- Given text:
*-*-*
Alex Malinovich (GitHub): GitHub – About company and selling to tradional companies.
I am not sure if there is a bug in the schedule, or the talk is really 60 minutes. I think that is the longest talk of the day. He said a few sentences in Serbian and then switched to English. The talk is about GitHub Enterprise. GitHub Enterprise uses the same code base as GitHub.com. They take dogfooding really seriously. Not only they use GitHub every day, but every GitHub developer has to pay for GitHub every month (micro plan, $7/month). It is a way of testing the billing. The talk was about selling GitHub Enterprise. It was more interesting than I would expect from a sales focused talk. Then he talked about how to apply the lessons they have learned selling GitHub Enterprise to selling your own product.
Igor Švarc (FOI): Accessibility revisited – new interfaces and new challenges
The last talk. Igor is blind. I think this is the first time I have listened to a talk given by a blind person. I am not sure why he had the talk in English, since he is Croatian, but his English was good enough so that was not a problem.
He started by talking about accessibility (or a11y) in general. He mentioned screen readers, speech synthesizers, braille displays. Then he talked about Linux a11y: AT-SPI, Orca, Speakup, eSpeak, Festival, SpeechHub, MBROLA and BRLTTY. Accessible Linux desktops are GNOME (GNOME 2 was accessible, but GNOME 3 was not until GNOME 3.4), Unity, Xfce, LXDE and Enlightenment. Linux distributions targeted to blind people are Vinux and Sonar. Mainstream distributions that care about a11y are openSUSE, Fedora and Arch.
*-*-*
- Element and text position data:
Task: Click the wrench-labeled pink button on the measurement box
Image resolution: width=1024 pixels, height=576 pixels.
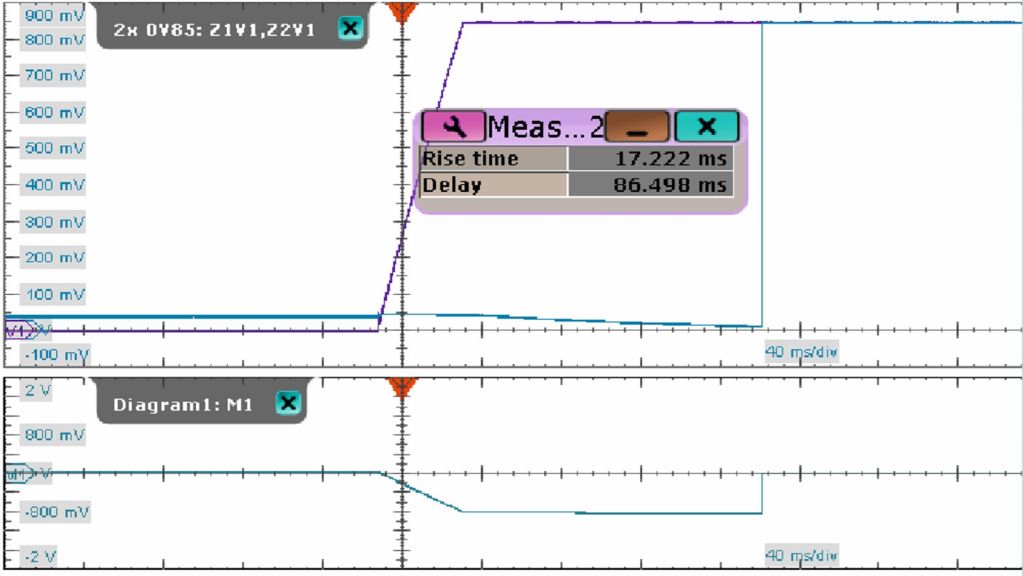Action: click(x=455, y=126)
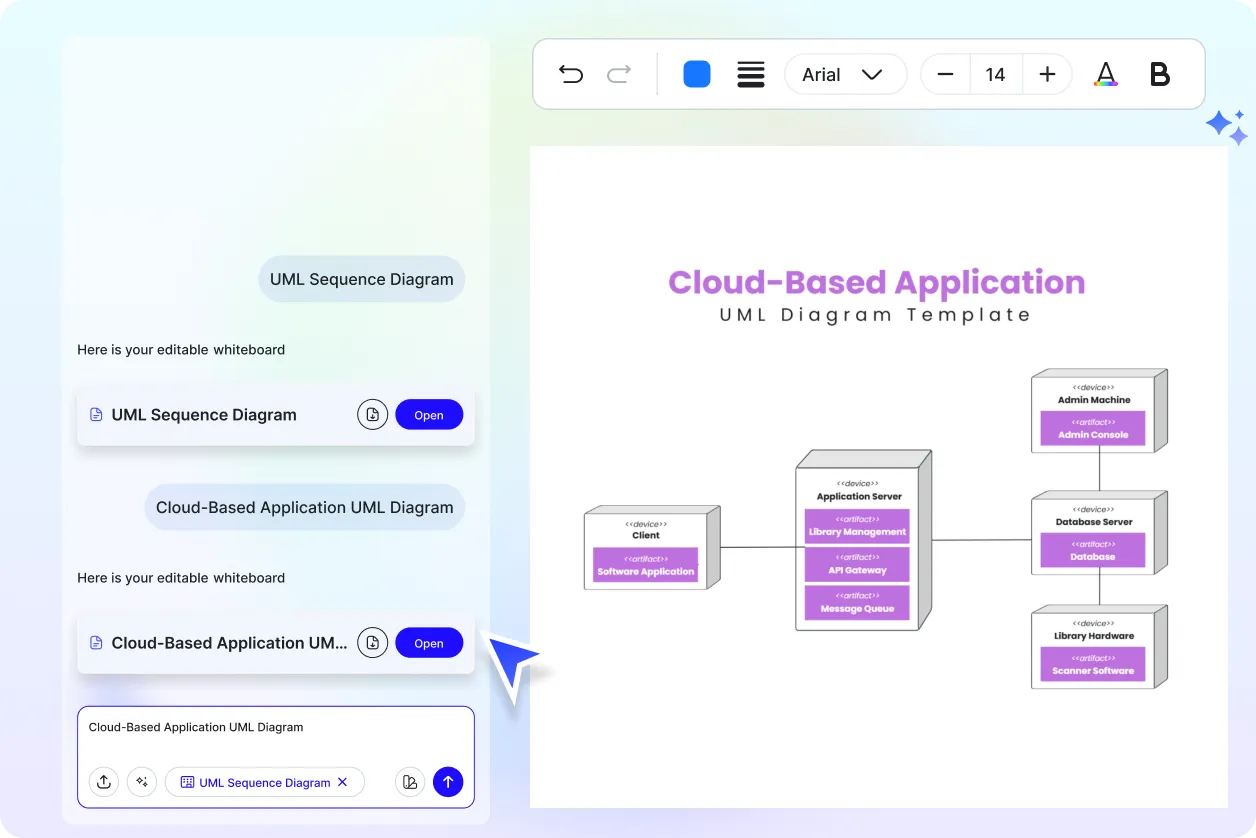Send the prompt with the arrow button

[x=448, y=782]
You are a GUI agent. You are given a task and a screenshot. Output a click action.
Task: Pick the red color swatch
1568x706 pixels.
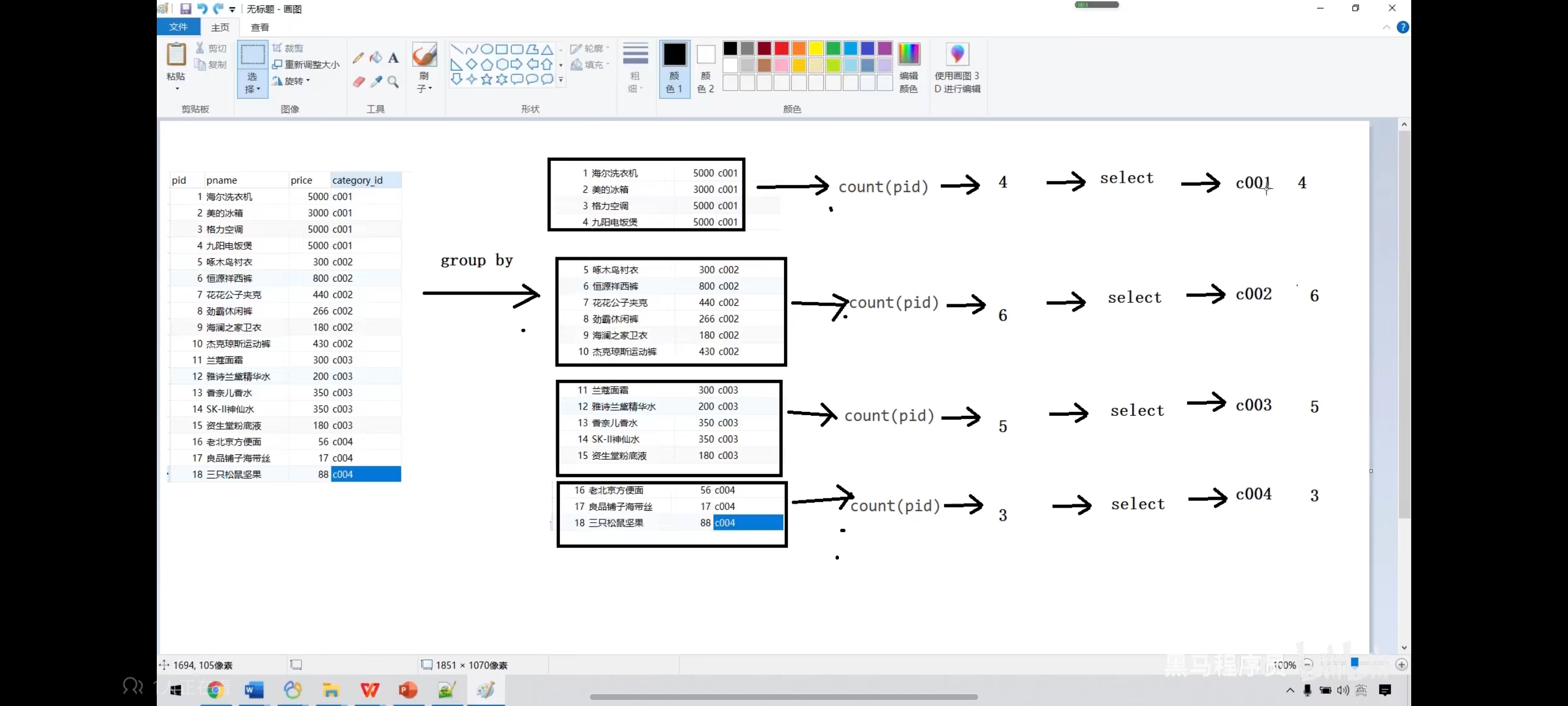click(x=782, y=48)
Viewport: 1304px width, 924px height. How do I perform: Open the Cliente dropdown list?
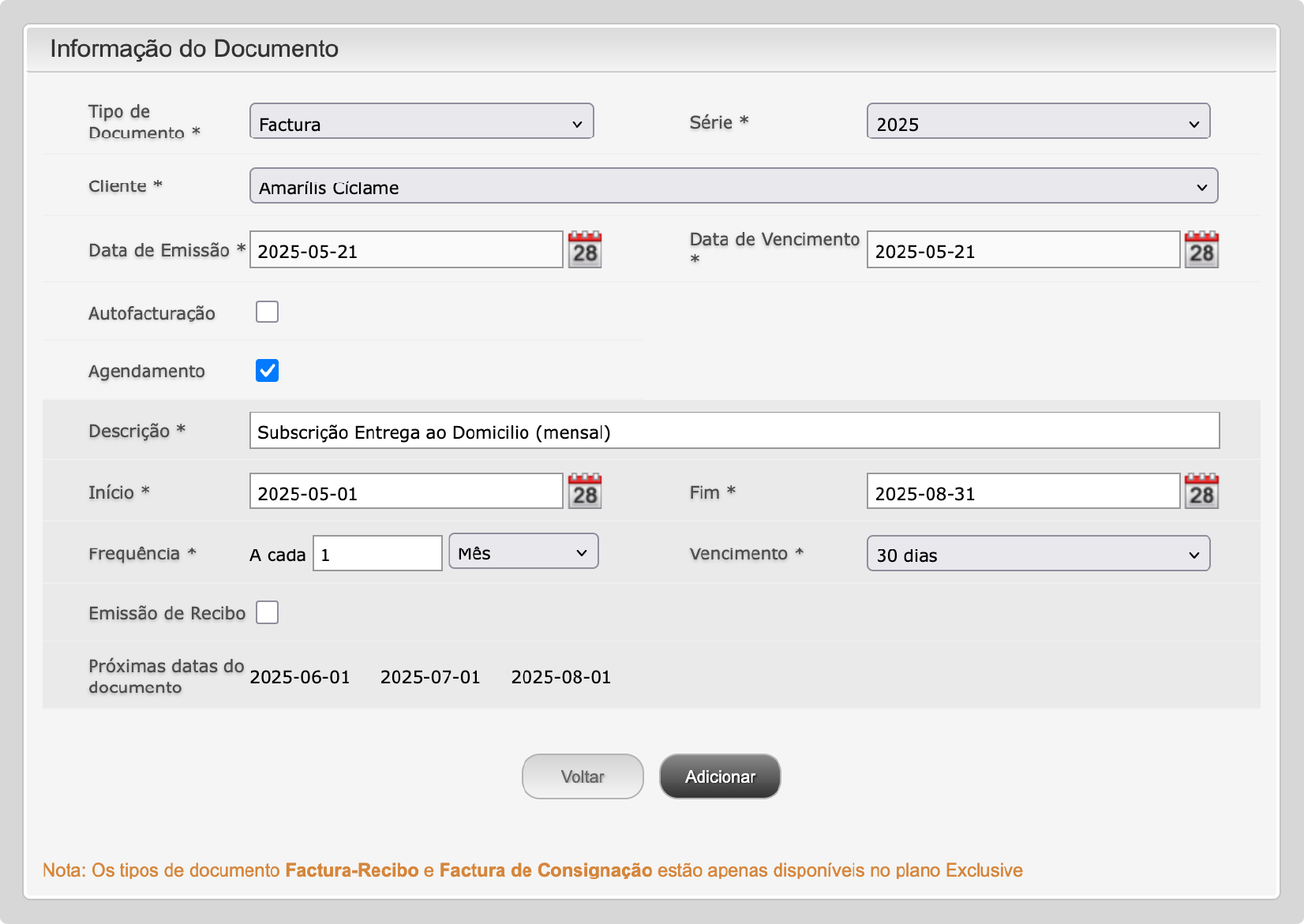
*-*-*
- Work to do:
1. Write out the passage of the conference talk notes between "Igor Švarc (FOI): Accessibility" and "not a problem.", inclusive.
2. Which two Linux distributions do the conference talk notes name as targeted to blind people?
3. Proceed with the conference talk notes, picking up after their final sentence.

- Answers to each task:
1.
Igor Švarc (FOI): Accessibility revisited – new interfaces and new challenges
The last talk. Igor is blind. I think this is the first time I have listened to a talk given by a blind person. I am not sure why he had the talk in English, since he is Croatian, but his English was good enough so that was not a problem.

2. Vinux and Sonar.

3.
A question from the audience was: "Is Linux more or less accessible than other operating systems?" Linux, Windows and Mac OS all rely on their accessibility platforms. Mac OS has accessibility built in. There was a question: "Are web sites accessible?" I have asked if he can work on a computer by himself, or does he need help in everyday tasks. (I was surprisingly nervous when asking the question. I felt my hart pounding like crazy. It will be fun giving the talk tomorrow.) Unfortunately, none of the answers were clear to me. I do not think he answered any of the questions.
Day Two
A slightly smaller room today.
Karsten Gerloff (Free Software Foundation Europe): Breaking chains, building bridges: The Free Software Foundation Europe
What does The Free Software Foundation Europe do? Public awareness projects, like running campaigns: Document Freedom Day, Free Your Android!, PDFreaders.org; talks on software patents, competition (making sure that free software projects can compete in the market), open standards, public procurement... Need legal help? Developers of free software get legal advice for free.
The last part of the talk was brainstorming with the audience on main issues for Free Software in Croatia. Some identified issues were: funding for projects, support, education, trust in Free Software licenses & help with licensing, awareness of Free Software, procurement: procurers believe that proprietary solutions are cheaper than Free Software.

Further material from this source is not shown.